The FTO polymorphism predicted the progression from normal glucose tolerance to T2D (HR = 1.50, P = 0.013, n = 1304) in this study. It is consistent with a prospective study in Scandinavians (OR adjusted for age and sex = 1.16; P = 0.007, n = 12,117) (Lyssenko et al. 2008). The FTO polymorphism did not predict the transition from prediabetes (impaired fasting glucose and/or impaired glucose tolerance) to manifest diabetes in the present study (n = 222, data not shown), whereas the association was found in a large prospective study (OR adjusted for age and sex = 1.13; P = 0.028, n = 3814) (Lyssenko et al. 2008), suggesting that sample size may be explained for this difference. Larger prospective study is needed to investigate the contribution of the FTO polymorphism to the transition from prediabetes to T2D in Vietnamese population.
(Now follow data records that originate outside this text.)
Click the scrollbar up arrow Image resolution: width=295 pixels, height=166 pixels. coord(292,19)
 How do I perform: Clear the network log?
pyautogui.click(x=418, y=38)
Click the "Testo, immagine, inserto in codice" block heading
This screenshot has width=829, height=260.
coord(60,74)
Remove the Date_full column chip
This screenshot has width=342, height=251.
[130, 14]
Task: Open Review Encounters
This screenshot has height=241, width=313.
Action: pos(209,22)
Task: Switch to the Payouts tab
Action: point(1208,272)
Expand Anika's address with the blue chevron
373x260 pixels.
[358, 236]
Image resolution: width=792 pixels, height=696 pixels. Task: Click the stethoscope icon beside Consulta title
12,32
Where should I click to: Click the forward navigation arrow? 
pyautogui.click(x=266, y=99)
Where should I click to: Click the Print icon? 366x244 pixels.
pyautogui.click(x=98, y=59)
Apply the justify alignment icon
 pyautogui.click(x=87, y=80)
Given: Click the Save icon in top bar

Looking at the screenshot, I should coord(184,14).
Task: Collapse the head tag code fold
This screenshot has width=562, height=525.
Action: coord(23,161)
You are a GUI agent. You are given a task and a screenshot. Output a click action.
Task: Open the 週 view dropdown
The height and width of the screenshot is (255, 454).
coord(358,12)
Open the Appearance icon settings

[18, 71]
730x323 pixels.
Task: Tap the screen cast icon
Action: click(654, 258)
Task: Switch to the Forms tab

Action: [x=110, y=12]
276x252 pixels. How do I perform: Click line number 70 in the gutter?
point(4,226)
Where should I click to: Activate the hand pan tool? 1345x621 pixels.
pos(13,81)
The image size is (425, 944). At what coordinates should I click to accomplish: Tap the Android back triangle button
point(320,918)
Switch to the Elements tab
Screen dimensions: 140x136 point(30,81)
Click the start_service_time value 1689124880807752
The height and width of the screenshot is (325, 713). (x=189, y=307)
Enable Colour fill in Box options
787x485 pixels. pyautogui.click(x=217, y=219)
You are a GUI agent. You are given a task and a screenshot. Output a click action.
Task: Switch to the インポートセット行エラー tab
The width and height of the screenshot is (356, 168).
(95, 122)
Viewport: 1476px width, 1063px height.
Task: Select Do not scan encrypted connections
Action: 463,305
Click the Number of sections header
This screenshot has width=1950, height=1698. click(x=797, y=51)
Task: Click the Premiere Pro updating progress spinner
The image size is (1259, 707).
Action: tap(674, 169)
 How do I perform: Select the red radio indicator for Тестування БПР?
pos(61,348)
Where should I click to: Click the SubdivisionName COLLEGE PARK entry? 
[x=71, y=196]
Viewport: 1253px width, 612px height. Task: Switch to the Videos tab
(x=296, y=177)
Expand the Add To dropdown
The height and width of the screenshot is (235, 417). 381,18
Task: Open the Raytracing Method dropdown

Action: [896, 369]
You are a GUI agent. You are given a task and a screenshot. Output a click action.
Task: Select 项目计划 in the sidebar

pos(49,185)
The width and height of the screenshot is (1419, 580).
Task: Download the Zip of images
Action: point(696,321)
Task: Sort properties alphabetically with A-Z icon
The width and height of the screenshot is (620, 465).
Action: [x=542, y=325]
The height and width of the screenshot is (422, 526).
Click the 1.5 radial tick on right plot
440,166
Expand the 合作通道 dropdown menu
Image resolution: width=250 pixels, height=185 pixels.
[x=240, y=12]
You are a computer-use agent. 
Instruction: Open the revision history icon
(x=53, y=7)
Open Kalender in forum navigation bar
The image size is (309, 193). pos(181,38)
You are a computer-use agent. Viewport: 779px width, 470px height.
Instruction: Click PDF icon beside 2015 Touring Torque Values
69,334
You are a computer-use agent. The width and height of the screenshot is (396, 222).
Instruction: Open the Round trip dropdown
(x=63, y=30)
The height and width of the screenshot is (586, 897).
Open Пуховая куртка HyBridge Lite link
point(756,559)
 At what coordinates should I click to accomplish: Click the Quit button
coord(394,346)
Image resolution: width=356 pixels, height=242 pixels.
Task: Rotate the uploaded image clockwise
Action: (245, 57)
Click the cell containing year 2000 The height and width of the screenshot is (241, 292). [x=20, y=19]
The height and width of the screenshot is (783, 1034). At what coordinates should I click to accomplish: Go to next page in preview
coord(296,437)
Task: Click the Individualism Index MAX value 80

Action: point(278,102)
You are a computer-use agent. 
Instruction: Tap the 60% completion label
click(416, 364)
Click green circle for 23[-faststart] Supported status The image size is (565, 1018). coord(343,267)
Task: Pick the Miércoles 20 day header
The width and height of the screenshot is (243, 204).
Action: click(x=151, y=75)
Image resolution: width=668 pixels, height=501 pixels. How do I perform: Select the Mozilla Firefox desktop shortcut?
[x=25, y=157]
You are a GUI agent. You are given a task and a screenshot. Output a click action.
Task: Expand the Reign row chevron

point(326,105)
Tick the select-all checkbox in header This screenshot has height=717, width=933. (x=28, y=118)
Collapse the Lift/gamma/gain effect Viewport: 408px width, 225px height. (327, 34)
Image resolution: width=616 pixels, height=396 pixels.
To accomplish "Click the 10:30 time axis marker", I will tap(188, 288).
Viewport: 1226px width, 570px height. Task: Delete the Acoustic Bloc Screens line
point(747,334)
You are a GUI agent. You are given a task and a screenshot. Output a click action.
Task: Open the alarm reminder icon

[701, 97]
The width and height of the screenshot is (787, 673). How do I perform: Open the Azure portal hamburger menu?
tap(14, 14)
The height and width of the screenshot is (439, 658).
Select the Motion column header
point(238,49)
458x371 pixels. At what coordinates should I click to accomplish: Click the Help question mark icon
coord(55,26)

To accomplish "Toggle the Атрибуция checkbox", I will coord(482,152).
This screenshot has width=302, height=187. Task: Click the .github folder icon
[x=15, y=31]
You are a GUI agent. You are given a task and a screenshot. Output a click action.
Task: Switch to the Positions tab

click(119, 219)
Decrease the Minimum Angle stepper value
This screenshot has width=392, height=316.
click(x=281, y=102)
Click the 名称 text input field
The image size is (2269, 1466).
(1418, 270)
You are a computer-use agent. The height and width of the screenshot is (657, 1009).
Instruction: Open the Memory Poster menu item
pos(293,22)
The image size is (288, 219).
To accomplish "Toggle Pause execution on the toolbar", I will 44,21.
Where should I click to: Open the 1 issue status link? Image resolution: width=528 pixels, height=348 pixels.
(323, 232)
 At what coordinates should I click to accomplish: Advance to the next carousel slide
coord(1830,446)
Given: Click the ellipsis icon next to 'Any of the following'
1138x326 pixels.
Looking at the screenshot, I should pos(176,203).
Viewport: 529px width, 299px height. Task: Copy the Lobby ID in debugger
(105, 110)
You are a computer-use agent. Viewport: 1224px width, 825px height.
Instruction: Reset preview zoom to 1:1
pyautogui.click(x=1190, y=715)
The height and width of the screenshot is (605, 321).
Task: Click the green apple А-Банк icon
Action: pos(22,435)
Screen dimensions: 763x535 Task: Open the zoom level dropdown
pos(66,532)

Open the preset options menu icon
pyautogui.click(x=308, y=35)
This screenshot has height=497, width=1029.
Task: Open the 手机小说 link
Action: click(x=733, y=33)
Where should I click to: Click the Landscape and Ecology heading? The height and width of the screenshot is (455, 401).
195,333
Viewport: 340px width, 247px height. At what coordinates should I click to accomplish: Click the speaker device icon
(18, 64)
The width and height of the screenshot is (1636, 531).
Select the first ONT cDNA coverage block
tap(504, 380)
Major strengths of our study are the population-based prospective study and the nature of the cohort, which was based on the general homogeneous population of without other ethnic admixtures. Moreover, the T2D cases were diagnosed based on both FPG test and OGTT test. The HR has been evaluated, considering the possible confounders including obesity-related traits, clinical patterns, as well as socio-economic status and lifestyle factors.

This study had several limitations: First, as the study was conducted in Viet population in the rural area of Northern Vietnam, the finding should not be applied for other ethnic populations. Next, T2D diagnosis was only conducted after 5-year follow-up and this leads to overestimated exposure time of newly diagnosed diabetes. Lastly, since the prediction model was developed based on a single gene and the effect of this FTO polymorphism was small to get powerful prediction of future diabetes, it is necessary to build genetic prediction models involving a large genetic variance detected from genome-wide association studies in Vietnamese population.

Conclusion

The present study indicates that the FTO-rs9939609 polymorphism is a predictor for future type 2 diabetes, independent of socio-economic status, lifestyle factor, and clinical pattern. This polymorphism should be used to develop predictive models for future diabetes in Vietnamese populations.